Without exception, they all struggle with their situation: not having enough time, having only certain times, having just weekends, limited summer, holidays and the endless negotiations with ex-es (no matter how good the situation might be) over every last thing.

So the funny (and I don’t mean ha-ha) thing is that I’m envious. I’m envious of the “single time” they have, the freedom during whatever time period to be whomever they choose, without worrying about the care and feeding of small people. To be able to sleep late, eat cookies for breakfast, and not answer questions about everything all day long.

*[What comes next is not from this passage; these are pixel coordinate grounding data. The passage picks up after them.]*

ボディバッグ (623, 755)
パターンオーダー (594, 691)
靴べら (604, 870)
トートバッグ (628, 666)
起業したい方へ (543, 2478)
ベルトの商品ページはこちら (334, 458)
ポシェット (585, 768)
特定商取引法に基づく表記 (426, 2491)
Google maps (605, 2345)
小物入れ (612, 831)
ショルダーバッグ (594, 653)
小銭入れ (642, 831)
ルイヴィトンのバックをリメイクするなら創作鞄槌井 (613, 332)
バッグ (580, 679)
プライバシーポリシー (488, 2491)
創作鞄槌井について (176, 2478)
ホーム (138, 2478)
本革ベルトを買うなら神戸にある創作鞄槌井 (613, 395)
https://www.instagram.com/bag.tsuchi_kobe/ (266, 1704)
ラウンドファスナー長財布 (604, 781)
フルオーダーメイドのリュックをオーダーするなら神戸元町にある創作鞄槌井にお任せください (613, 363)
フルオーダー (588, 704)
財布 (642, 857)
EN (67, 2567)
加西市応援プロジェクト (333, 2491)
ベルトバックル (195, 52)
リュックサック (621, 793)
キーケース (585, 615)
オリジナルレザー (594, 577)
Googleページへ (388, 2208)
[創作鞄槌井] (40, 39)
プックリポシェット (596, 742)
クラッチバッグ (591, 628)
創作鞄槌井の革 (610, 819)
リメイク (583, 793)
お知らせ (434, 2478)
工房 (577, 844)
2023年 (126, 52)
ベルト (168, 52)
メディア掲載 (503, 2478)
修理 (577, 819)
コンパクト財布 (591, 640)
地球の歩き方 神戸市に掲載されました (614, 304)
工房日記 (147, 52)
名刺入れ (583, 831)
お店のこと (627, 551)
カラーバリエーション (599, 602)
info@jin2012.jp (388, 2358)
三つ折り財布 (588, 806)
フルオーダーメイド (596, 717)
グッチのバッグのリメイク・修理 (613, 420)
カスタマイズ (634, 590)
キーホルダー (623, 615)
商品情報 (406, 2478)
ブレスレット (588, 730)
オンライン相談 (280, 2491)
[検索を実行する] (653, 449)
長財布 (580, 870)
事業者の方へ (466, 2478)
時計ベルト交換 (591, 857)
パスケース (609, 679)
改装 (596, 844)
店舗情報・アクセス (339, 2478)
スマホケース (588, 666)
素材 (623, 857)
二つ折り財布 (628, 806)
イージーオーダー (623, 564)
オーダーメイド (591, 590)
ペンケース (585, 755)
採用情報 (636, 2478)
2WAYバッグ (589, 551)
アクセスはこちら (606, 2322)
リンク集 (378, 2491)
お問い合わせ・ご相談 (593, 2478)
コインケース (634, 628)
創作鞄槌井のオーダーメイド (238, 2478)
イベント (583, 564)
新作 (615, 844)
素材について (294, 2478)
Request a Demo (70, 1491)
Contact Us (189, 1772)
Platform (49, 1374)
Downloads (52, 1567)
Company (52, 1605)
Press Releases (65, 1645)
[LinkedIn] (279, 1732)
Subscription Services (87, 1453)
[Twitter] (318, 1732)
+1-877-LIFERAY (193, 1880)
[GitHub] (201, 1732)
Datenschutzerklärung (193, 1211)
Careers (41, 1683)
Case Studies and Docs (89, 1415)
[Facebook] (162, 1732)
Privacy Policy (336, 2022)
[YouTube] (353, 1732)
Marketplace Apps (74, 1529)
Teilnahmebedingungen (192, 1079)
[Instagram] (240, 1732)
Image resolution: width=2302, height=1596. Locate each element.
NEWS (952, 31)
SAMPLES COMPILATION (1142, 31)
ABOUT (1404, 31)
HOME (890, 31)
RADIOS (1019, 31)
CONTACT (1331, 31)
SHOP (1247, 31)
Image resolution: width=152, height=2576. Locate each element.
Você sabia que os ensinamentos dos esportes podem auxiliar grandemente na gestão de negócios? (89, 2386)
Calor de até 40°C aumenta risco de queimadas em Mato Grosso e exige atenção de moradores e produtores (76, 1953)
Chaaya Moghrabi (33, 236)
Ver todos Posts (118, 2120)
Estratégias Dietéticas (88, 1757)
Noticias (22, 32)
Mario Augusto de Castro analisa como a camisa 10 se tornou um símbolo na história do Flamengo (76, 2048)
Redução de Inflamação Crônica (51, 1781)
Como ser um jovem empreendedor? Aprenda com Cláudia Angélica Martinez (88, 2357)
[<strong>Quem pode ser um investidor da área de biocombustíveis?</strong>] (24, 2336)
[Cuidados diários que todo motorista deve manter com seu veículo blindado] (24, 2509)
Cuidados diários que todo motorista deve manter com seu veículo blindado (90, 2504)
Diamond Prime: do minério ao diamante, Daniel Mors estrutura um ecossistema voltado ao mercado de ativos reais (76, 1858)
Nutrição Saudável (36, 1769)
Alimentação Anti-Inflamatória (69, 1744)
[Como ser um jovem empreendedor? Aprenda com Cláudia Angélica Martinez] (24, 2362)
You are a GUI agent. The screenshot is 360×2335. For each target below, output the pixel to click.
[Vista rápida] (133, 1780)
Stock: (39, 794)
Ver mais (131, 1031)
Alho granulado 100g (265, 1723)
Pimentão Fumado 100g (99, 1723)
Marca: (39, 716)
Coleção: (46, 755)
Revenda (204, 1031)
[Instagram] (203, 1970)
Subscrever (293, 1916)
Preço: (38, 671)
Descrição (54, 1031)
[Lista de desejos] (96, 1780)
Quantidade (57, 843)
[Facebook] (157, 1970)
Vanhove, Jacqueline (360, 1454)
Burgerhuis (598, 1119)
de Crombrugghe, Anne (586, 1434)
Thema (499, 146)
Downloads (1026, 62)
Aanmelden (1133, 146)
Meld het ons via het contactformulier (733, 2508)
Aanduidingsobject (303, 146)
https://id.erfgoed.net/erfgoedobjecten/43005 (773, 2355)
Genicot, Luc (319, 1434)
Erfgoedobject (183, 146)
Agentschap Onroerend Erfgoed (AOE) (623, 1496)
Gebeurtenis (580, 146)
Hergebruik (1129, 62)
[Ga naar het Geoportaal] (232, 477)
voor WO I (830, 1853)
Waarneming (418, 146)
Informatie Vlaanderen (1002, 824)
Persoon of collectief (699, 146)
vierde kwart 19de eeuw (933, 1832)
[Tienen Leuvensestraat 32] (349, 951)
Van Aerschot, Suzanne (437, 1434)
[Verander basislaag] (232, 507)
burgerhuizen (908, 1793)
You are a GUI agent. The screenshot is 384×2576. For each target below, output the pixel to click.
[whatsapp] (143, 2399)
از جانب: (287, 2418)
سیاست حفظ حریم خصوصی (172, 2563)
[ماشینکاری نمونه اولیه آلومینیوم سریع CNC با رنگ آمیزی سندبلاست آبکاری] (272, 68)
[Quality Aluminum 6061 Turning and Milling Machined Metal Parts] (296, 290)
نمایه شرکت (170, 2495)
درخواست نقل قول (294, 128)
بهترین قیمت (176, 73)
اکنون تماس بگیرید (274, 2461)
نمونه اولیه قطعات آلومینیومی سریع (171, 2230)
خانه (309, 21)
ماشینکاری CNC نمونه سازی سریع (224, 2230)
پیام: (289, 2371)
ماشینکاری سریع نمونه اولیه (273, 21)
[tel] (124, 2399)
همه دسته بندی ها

And yet I can’t imagine not having Bean and Boogah all the time. I resent being away from them, choose time and again to be with them, to put them first, to give them top priority. This is what I chose when I became a parent, as did, I’m sure, all of my friends.

And I can’t imagine how hard it is to close the door of that child’s room, to say “have a good week”, to not kiss them goodnight, not having to argue about brushing teeth, insisting it’s bedtime, reading another story, not having the sticky kisses, or the clothes/shoes/toys strewn about.

I don’t think I’d trade.

12 Nov

Anti-social networking

Tattooed Dad put up a Facebook page for me, which was lovely, and I do go in and check it once a day (sometimes twice, if I’m waiting for an email from someone).

I want Facebook to have an option that allows you to confirm an acquaintance. I’ve had a host of people who I did indeed go to school with, or knew peripherally, but whom were NOT under any circumstances people I would consider a friend.

Now is it one of those things where twenty odd years later you can put behind all the crappy things people said/did and refer to them as a friend? Do we just grow up past that and relate in some other way?

Or do we friend them and realize we’re still not?

Nothing in common, nothing that you actually want to know (or worse, you hear things that you could have died happy not knowing), and that lingering resentment about when they did awful thing x, even though it was twenty odd years ago.

And if you “un-friend” them…holy drama llama.

10 Nov

Frogger

So in knitting, sometimes things don’t work the way you want, the way the pattern or directions describe, or simply just look weird.

I’ve never knitted intarsia (aka “knitting in color”) before the project I’m working on. Let me just say that it’s hard: you have to keep track of all of the individual colors you’re working on, twist the strands of yarn together and keep everything from turning into a giant snarl at the end. My pattern only calls for two colors: how bad could it be?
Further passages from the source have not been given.